▶ _Aim of the task_: Retype the records exactly, with nothing added or dropped.

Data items
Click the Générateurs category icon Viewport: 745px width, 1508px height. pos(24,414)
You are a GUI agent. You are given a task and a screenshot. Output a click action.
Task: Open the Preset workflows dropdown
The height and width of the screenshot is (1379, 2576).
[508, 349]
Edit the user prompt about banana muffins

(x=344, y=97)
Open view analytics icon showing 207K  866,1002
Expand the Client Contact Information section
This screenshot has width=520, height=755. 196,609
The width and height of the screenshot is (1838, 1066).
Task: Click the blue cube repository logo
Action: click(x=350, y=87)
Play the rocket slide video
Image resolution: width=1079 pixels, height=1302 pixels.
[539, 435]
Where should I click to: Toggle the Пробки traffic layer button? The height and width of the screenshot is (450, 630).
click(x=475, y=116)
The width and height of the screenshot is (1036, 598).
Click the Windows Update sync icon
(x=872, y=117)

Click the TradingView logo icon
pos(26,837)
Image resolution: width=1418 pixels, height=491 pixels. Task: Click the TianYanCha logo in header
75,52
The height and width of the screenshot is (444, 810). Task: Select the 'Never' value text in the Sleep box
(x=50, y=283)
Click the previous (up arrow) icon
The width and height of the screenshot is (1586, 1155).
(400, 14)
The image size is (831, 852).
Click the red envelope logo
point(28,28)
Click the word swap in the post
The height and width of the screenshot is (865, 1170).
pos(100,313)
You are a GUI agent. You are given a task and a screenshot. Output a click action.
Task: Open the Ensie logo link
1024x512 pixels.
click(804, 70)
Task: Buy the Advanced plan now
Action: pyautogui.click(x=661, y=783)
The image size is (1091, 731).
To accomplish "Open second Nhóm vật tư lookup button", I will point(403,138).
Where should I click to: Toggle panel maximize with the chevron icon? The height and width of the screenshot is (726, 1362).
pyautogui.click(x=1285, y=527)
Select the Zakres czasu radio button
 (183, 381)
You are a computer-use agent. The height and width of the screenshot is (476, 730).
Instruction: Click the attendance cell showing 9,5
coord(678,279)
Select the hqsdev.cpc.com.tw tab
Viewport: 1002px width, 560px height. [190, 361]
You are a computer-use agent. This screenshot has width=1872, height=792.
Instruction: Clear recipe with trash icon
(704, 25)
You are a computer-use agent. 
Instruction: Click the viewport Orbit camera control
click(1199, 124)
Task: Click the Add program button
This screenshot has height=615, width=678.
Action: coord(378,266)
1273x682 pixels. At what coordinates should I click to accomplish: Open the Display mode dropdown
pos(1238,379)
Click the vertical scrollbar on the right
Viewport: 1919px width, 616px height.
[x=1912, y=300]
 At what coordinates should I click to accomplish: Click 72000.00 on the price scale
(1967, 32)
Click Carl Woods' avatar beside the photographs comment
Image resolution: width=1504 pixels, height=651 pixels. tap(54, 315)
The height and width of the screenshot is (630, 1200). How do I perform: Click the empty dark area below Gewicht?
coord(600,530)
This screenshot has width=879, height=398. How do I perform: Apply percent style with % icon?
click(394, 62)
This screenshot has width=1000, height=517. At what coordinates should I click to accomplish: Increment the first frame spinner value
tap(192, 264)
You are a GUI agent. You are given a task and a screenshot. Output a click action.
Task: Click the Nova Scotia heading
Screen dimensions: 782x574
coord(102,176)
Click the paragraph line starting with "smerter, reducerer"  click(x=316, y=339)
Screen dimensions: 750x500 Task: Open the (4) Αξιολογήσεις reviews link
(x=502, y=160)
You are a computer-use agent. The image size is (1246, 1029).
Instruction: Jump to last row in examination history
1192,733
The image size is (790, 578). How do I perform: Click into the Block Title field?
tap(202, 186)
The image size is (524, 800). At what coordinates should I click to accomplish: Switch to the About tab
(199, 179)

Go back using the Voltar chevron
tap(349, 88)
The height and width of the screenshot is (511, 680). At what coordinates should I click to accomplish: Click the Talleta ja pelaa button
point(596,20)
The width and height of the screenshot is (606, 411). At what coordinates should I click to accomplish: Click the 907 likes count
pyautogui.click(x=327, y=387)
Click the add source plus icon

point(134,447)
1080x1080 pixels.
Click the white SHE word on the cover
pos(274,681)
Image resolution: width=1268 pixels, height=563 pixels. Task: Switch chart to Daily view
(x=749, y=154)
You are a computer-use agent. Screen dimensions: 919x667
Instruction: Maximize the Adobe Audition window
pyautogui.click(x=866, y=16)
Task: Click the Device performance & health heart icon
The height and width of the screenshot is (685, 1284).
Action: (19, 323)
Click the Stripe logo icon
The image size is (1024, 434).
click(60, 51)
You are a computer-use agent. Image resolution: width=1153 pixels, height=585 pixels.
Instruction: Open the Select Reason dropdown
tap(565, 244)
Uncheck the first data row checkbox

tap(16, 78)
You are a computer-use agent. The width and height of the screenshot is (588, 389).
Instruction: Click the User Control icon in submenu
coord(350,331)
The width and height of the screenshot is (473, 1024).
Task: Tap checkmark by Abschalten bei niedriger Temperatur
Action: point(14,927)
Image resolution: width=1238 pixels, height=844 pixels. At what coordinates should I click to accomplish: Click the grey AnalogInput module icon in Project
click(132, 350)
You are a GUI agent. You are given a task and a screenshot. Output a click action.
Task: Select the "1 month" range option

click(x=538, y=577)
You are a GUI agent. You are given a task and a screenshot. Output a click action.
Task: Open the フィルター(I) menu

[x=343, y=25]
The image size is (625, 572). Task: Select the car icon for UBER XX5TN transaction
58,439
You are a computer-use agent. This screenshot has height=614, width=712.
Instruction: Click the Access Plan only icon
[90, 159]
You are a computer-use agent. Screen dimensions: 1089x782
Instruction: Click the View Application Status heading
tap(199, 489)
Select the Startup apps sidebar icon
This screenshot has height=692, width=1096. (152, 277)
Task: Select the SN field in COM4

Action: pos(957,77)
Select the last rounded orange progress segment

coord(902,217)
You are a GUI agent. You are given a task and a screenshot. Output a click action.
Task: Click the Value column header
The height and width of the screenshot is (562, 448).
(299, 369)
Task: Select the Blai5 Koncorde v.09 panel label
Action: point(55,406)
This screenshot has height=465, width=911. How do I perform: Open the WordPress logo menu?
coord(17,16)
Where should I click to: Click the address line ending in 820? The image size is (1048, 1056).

▶ _Result of this exercise_:
Click the Générateurs category icon Viewport: 745px width, 1508px height. pos(24,414)
You are a GUI agent. You are given a task and a screenshot. Output a click action.
Task: Open the Preset workflows dropdown
The height and width of the screenshot is (1379, 2576).
[508, 349]
Edit the user prompt about banana muffins

(x=344, y=97)
Open view analytics icon showing 207K  866,1002
Expand the Client Contact Information section
This screenshot has width=520, height=755. 196,609
The width and height of the screenshot is (1838, 1066).
Task: Click the blue cube repository logo
Action: click(x=350, y=87)
Play the rocket slide video
Image resolution: width=1079 pixels, height=1302 pixels.
[539, 435]
Where should I click to: Toggle the Пробки traffic layer button? The height and width of the screenshot is (450, 630).
click(x=475, y=116)
The width and height of the screenshot is (1036, 598).
Click the Windows Update sync icon
(x=872, y=117)

Click the TradingView logo icon
pos(26,837)
Image resolution: width=1418 pixels, height=491 pixels. Task: Click the TianYanCha logo in header
75,52
The height and width of the screenshot is (444, 810). Task: Select the 'Never' value text in the Sleep box
(x=50, y=283)
Click the previous (up arrow) icon
The width and height of the screenshot is (1586, 1155).
(400, 14)
The image size is (831, 852).
Click the red envelope logo
point(28,28)
Click the word swap in the post
The height and width of the screenshot is (865, 1170).
pos(100,313)
You are a GUI agent. You are given a task and a screenshot. Output a click action.
Task: Open the Ensie logo link
1024x512 pixels.
click(804, 70)
Task: Buy the Advanced plan now
Action: pyautogui.click(x=661, y=783)
The image size is (1091, 731).
To accomplish "Open second Nhóm vật tư lookup button", I will point(403,138).
Where should I click to: Toggle panel maximize with the chevron icon? The height and width of the screenshot is (726, 1362).
pyautogui.click(x=1285, y=527)
Select the Zakres czasu radio button
 (183, 381)
You are a computer-use agent. The height and width of the screenshot is (476, 730).
Instruction: Click the attendance cell showing 9,5
coord(678,279)
Select the hqsdev.cpc.com.tw tab
Viewport: 1002px width, 560px height. [190, 361]
You are a computer-use agent. This screenshot has width=1872, height=792.
Instruction: Clear recipe with trash icon
(704, 25)
You are a computer-use agent. 
Instruction: Click the viewport Orbit camera control
click(1199, 124)
Task: Click the Add program button
This screenshot has height=615, width=678.
Action: coord(378,266)
1273x682 pixels. At what coordinates should I click to accomplish: Open the Display mode dropdown
pos(1238,379)
Click the vertical scrollbar on the right
Viewport: 1919px width, 616px height.
[x=1912, y=300]
 At what coordinates should I click to accomplish: Click 72000.00 on the price scale
(1967, 32)
Click Carl Woods' avatar beside the photographs comment
Image resolution: width=1504 pixels, height=651 pixels. tap(54, 315)
The height and width of the screenshot is (630, 1200). How do I perform: Click the empty dark area below Gewicht?
coord(600,530)
This screenshot has width=879, height=398. How do I perform: Apply percent style with % icon?
click(394, 62)
This screenshot has width=1000, height=517. At what coordinates should I click to accomplish: Increment the first frame spinner value
tap(192, 264)
You are a GUI agent. You are given a task and a screenshot. Output a click action.
Task: Click the Nova Scotia heading
Screen dimensions: 782x574
coord(102,176)
Click the paragraph line starting with "smerter, reducerer"  click(x=316, y=339)
Screen dimensions: 750x500 Task: Open the (4) Αξιολογήσεις reviews link
(x=502, y=160)
You are a computer-use agent. The image size is (1246, 1029).
Instruction: Jump to last row in examination history
1192,733
The image size is (790, 578). How do I perform: Click into the Block Title field?
tap(202, 186)
The image size is (524, 800). At what coordinates should I click to accomplish: Switch to the About tab
(199, 179)

Go back using the Voltar chevron
tap(349, 88)
The height and width of the screenshot is (511, 680). At what coordinates should I click to accomplish: Click the Talleta ja pelaa button
point(596,20)
The width and height of the screenshot is (606, 411). At what coordinates should I click to accomplish: Click the 907 likes count
pyautogui.click(x=327, y=387)
Click the add source plus icon

point(134,447)
1080x1080 pixels.
Click the white SHE word on the cover
pos(274,681)
Image resolution: width=1268 pixels, height=563 pixels. Task: Switch chart to Daily view
(x=749, y=154)
You are a computer-use agent. Screen dimensions: 919x667
Instruction: Maximize the Adobe Audition window
pyautogui.click(x=866, y=16)
Task: Click the Device performance & health heart icon
The height and width of the screenshot is (685, 1284).
Action: (19, 323)
Click the Stripe logo icon
The image size is (1024, 434).
click(60, 51)
You are a computer-use agent. Image resolution: width=1153 pixels, height=585 pixels.
Instruction: Open the Select Reason dropdown
tap(565, 244)
Uncheck the first data row checkbox

tap(16, 78)
You are a computer-use agent. The width and height of the screenshot is (588, 389).
Instruction: Click the User Control icon in submenu
coord(350,331)
The width and height of the screenshot is (473, 1024).
Task: Tap checkmark by Abschalten bei niedriger Temperatur
Action: point(14,927)
Image resolution: width=1238 pixels, height=844 pixels. At what coordinates should I click to accomplish: Click the grey AnalogInput module icon in Project
click(132, 350)
You are a GUI agent. You are given a task and a screenshot. Output a click action.
Task: Select the "1 month" range option

click(x=538, y=577)
You are a GUI agent. You are given a task and a screenshot. Output a click action.
Task: Open the フィルター(I) menu

[x=343, y=25]
The image size is (625, 572). Task: Select the car icon for UBER XX5TN transaction
58,439
You are a computer-use agent. This screenshot has height=614, width=712.
Instruction: Click the Access Plan only icon
[90, 159]
You are a computer-use agent. Screen dimensions: 1089x782
Instruction: Click the View Application Status heading
tap(199, 489)
Select the Startup apps sidebar icon
This screenshot has height=692, width=1096. (152, 277)
Task: Select the SN field in COM4

Action: pos(957,77)
Select the last rounded orange progress segment

coord(902,217)
You are a GUI agent. You are given a task and a screenshot. Output a click action.
Task: Click the Value column header
The height and width of the screenshot is (562, 448).
(299, 369)
Task: Select the Blai5 Koncorde v.09 panel label
Action: point(55,406)
This screenshot has height=465, width=911. How do I perform: Open the WordPress logo menu?
coord(17,16)
Where should I click to: Click the address line ending in 820? The image size is (1048, 1056).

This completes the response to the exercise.